- Born: William Reichenstein Uttal March 24, 1931 Mineola, New York
- Died: February 9, 2017 (aged 85) Phoenix, AZ
- Citizenship: USA
- Education: Ohio State University
- Known for: Criticism of cognitive neuroscience
- Partner: Michiye May Nishimura Uttal
- Children: Lynet Uttal, Lisa Uttal
- Scientific career
- Fields: Engineering Psychology
- Workplaces: University of Michigan Arizona State University
- Thesis: Cutaneous sensitivity to pulse electrical stimuli (1957)
- Doctoral advisor: Philburn Ratoosh

= William Uttal =

American psychologist and engineer (1931–2017)

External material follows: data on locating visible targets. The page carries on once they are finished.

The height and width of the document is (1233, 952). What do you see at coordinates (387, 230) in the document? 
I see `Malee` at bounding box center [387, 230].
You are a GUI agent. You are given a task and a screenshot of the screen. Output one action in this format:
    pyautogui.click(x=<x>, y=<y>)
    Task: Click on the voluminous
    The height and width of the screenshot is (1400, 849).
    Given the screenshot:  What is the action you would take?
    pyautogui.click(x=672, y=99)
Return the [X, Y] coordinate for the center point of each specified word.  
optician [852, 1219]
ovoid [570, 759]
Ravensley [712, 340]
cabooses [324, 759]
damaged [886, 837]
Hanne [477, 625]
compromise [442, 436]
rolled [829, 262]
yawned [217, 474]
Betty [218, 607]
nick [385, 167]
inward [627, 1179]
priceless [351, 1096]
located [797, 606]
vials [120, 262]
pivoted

William Reichenstein Uttal (March 24, 1931 – February 9, 2017) was an American psychologist and engineer known for his criticism of cognitive neuroscience, and for his advocacy for distributed neural processing. In Uttal's obituary in the American Journal of Psychology, Stanley Coren wrote that "His distinguished academic career is difficult to classify, but his specialty probably should be put under the heading "cognitive science"."

==Career==

Uttal studied at Ohio State University, where he earned a BS in Physics and a PhD in experimental psychology and biophysics, then joined IBM, where he worked until 1963. That year, he returned to academia at the University of Michigan, where he researched perception and consciousness. He wrote his first book, The Psychobiology of Sensory Coding, in 1973. In 1985, he retired from the University Michigan to concentrate on writing and relocated to Hawaii to work with the US Navy. Two years later, he became chair of the psychology department at Arizona State University in the school of Computing, Informatics and Decision Systems Engineering, remaining there until his retirement (for a second time) in 1999. During his career, he published 32 books (roughly one every 18-24 months) and about 140 journal articles.